Stephen Hawking and Brian Cox take part in Monty Python sketch – video

Excerpt: “I think you are being pedantic.”
My comment: Some people may think I am being pedantic. My focus is not on physics; it is on the role of GnRH in cell type differentiation. My focus now extends from what is known about quantum physics, quantum smell, chirality, quantum biology, and quantum consciousness. What is known about chirality may help others place what is known about GnRH into their theoretical perspectives. However, the danger is that they, too, might be accused of being pendantic. Any “Theory of Everything” must link physics from the chemistry of protein folding to the conserved molecular mechanisms of cell type differentiation in species from microbes to man. Anyone who challenges a theory of everything may be accused of being pedantic.
Try it! Each time you see someone report that all amino acids are left-handed, as in: “The chirality accumulates,” Kotov said, ask about glycine. I did. It is the only achiral amino acid. Its substitution in the GnRH decapeptide appears to stabilize DNA in the organized genome of all vertebrates via the conserved molecular mechanisms of nutrient-dependent pheromone-controlled feedback loops. These feedback loops link nutrient-dependent cell type differentiation in species from microbes to man via conserved molecular mechanisms of RNA-directed DNA methylation and RNA-mediated amino acid substitutions. If you ask someone about achiral glycine and they claim you are being pendantic, you can ignore anything else they have to say about anything. They have missed learning about feedback loops, and Feedback loops link odor and pheromone signaling with reproduction. Here’s are two more reasons for you to ignore them:
“In humans and most vertebrates, the glycine cleavage system is part of the most prominent glycine and serine catabolism pathway. This is due in large part to the formation 5,10-methylenetetrahydrofolate, which is one of the few C1 donors in biosynthesis.[2] In this case the methyl group derived from the catabolism of glycine can be transferred to other key molecules such as purines and methionine.”

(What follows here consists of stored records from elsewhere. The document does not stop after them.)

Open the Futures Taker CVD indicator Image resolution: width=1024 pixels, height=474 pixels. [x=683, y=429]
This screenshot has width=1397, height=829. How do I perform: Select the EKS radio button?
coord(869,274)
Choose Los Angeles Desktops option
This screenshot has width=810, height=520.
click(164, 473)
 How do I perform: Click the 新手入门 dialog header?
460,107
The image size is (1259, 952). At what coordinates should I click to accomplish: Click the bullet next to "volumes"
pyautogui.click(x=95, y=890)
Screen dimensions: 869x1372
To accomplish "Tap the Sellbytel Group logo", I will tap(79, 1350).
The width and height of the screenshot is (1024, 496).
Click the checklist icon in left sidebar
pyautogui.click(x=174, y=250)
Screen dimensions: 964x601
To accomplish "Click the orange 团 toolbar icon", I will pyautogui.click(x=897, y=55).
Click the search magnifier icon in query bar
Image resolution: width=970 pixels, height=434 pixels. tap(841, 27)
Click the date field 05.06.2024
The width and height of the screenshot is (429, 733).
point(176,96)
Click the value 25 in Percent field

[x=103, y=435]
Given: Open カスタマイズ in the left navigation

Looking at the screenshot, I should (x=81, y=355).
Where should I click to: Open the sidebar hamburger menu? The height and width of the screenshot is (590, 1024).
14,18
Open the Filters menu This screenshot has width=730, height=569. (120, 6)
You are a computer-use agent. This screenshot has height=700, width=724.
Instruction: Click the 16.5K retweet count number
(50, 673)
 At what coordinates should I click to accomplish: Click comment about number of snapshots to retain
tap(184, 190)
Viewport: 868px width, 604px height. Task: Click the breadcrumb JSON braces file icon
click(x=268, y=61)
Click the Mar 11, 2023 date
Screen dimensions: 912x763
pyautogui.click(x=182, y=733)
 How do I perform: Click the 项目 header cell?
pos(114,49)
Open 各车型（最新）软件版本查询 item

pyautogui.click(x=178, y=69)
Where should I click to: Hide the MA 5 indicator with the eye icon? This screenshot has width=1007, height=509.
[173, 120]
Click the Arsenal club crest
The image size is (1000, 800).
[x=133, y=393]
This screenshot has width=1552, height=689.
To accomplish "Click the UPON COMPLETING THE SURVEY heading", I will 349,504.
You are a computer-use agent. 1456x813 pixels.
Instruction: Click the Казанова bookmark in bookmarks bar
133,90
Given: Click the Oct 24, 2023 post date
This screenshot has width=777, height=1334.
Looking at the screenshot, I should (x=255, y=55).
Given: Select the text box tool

The link from the achiral glycine substitution in GnRH to nutrient-dependent protein biosynthesis should have become clear before now. If not in the context of nutrition and health, the glycine substitution can be examined in the context of cell type differentiation in disease.
“Glycine and related metabolites (including sarcosine, serine, and threonine), or their associated metabolic pathways, have been identified as central to cancer metastasis (5), cellular transformation (17, 28, 29), and murine embryonic stem cell proliferation (30). Glycine metabolism may therefore represent a metabolic vulnerability in rapidly proliferating cancer cells that could in principle be targeted for therapeutic benefit.”
The link from the mouse to human model of cell type differentiation via a single amino acid substitution was briefly addressed by Dobzhansky (1973). “…the so-called alpha chains of hemoglobin have identical sequences of amino acids in man and the chimpanzee, but they differ in a single amino acid (out of 141) in the gorilla.” Subsequently, that link was extended across species in Synchronous evolution of an odor biosynthesis pathway and behavioral response.
The authors build “…on what is known about olfactory/pheromonal communication in species from microbes to man and [that] incorporates works from mammals that elucidate the molecular mechanisms that are clearly involved. Sex-dependent production of a mouse ‘chemosignal’ with incentive salience appears to have arisen de novo via coincident adaptive evolution that involves an obvious two-step synergy between commensal bacteria and a sex-dependent liver enzyme that metabolizes the nutrient chemical choline.” — Kohl (2013) Also, “Trimethylamine is a bacterial metabolite found in some animal odors, and to humans it is a repulsive odor associated with bad breath and spoiled food [11].” A mutation linked to “fish odor syndrome” links RNA-mediated events to metabolic networks and genetic networks via what is currently known about nutrigenomics and epigenetic pharmacology.
Epigenetic pharmacology is referred to as pharmacogenomics. Currently there is support for the importance of achiral glycine in the GnRH decapeptide from a 10,000 patient human study, which links metabolic networks and genetic networks to the consequences of mutations. These mutations alter the metabolism of therapeutic drugs via the conserved molecular mechanisms that link the metabolism of nutrients to species-specific pheromones that control the physiology of reproduction in species from microbes to man. The mutations reported in the context of pharmacogenomic testing also link the metabolism of nutrients and therapeutic drugs from RNA-mediated amino acid substitutions to individual differences in the organized genomes of people via the conserved molecular mechanisms of genome organization in the mouse, in other primates, and in all other species. The mutations are never beneficial. They perturb protein folding, which is how they are linked to pathology.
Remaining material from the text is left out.